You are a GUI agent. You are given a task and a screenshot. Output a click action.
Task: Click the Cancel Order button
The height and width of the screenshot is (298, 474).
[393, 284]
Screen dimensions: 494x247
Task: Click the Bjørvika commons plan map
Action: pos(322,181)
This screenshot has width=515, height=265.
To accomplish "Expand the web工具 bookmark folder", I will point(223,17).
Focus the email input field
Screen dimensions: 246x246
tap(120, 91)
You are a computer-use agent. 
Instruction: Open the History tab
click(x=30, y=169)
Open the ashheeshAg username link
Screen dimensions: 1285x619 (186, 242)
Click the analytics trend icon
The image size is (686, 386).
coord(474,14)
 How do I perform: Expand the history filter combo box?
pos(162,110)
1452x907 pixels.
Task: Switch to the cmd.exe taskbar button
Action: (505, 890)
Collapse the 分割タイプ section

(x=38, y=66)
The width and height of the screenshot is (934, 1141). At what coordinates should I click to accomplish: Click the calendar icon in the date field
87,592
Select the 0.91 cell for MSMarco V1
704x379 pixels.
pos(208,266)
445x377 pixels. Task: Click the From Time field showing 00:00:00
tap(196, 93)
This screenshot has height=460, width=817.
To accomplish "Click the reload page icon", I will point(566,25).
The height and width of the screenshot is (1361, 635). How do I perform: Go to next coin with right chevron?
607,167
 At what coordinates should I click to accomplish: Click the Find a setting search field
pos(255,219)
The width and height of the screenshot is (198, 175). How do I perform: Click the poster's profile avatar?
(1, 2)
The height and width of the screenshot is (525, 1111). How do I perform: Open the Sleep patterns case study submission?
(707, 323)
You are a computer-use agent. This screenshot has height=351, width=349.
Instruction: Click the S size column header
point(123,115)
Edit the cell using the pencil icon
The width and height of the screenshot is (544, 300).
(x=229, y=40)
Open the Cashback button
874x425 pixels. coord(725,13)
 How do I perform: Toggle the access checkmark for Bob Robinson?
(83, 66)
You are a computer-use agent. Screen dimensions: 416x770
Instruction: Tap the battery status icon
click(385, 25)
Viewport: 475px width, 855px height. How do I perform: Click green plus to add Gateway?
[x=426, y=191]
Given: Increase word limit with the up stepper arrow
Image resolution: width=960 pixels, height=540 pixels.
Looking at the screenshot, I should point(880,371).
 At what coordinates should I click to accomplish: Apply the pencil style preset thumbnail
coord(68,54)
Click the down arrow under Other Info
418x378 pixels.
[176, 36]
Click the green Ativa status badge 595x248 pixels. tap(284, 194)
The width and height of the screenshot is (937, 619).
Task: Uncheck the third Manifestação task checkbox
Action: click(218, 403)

=-=-=

Output every record above in full, exactly as it reads.

You are a GUI agent. You are given a task and a screenshot. Output a click action.
Task: Click the Cancel Order button
The height and width of the screenshot is (298, 474).
[393, 284]
Screen dimensions: 494x247
Task: Click the Bjørvika commons plan map
Action: pos(322,181)
This screenshot has width=515, height=265.
To accomplish "Expand the web工具 bookmark folder", I will point(223,17).
Focus the email input field
Screen dimensions: 246x246
tap(120, 91)
You are a computer-use agent. 
Instruction: Open the History tab
click(x=30, y=169)
Open the ashheeshAg username link
Screen dimensions: 1285x619 (186, 242)
Click the analytics trend icon
The image size is (686, 386).
coord(474,14)
 How do I perform: Expand the history filter combo box?
pos(162,110)
1452x907 pixels.
Task: Switch to the cmd.exe taskbar button
Action: (505, 890)
Collapse the 分割タイプ section

(x=38, y=66)
The width and height of the screenshot is (934, 1141). At what coordinates should I click to accomplish: Click the calendar icon in the date field
87,592
Select the 0.91 cell for MSMarco V1
704x379 pixels.
pos(208,266)
445x377 pixels. Task: Click the From Time field showing 00:00:00
tap(196, 93)
This screenshot has height=460, width=817.
To accomplish "Click the reload page icon", I will point(566,25).
The height and width of the screenshot is (1361, 635). How do I perform: Go to next coin with right chevron?
607,167
 At what coordinates should I click to accomplish: Click the Find a setting search field
pos(255,219)
The width and height of the screenshot is (198, 175). How do I perform: Click the poster's profile avatar?
(1, 2)
The height and width of the screenshot is (525, 1111). How do I perform: Open the Sleep patterns case study submission?
(707, 323)
You are a computer-use agent. This screenshot has height=351, width=349.
Instruction: Click the S size column header
point(123,115)
Edit the cell using the pencil icon
The width and height of the screenshot is (544, 300).
(x=229, y=40)
Open the Cashback button
874x425 pixels. coord(725,13)
 How do I perform: Toggle the access checkmark for Bob Robinson?
(83, 66)
You are a computer-use agent. Screen dimensions: 416x770
Instruction: Tap the battery status icon
click(385, 25)
Viewport: 475px width, 855px height. How do I perform: Click green plus to add Gateway?
[x=426, y=191]
Given: Increase word limit with the up stepper arrow
Image resolution: width=960 pixels, height=540 pixels.
Looking at the screenshot, I should point(880,371).
 At what coordinates should I click to accomplish: Apply the pencil style preset thumbnail
coord(68,54)
Click the down arrow under Other Info
418x378 pixels.
[176, 36]
Click the green Ativa status badge 595x248 pixels. tap(284, 194)
The width and height of the screenshot is (937, 619).
Task: Uncheck the third Manifestação task checkbox
Action: click(218, 403)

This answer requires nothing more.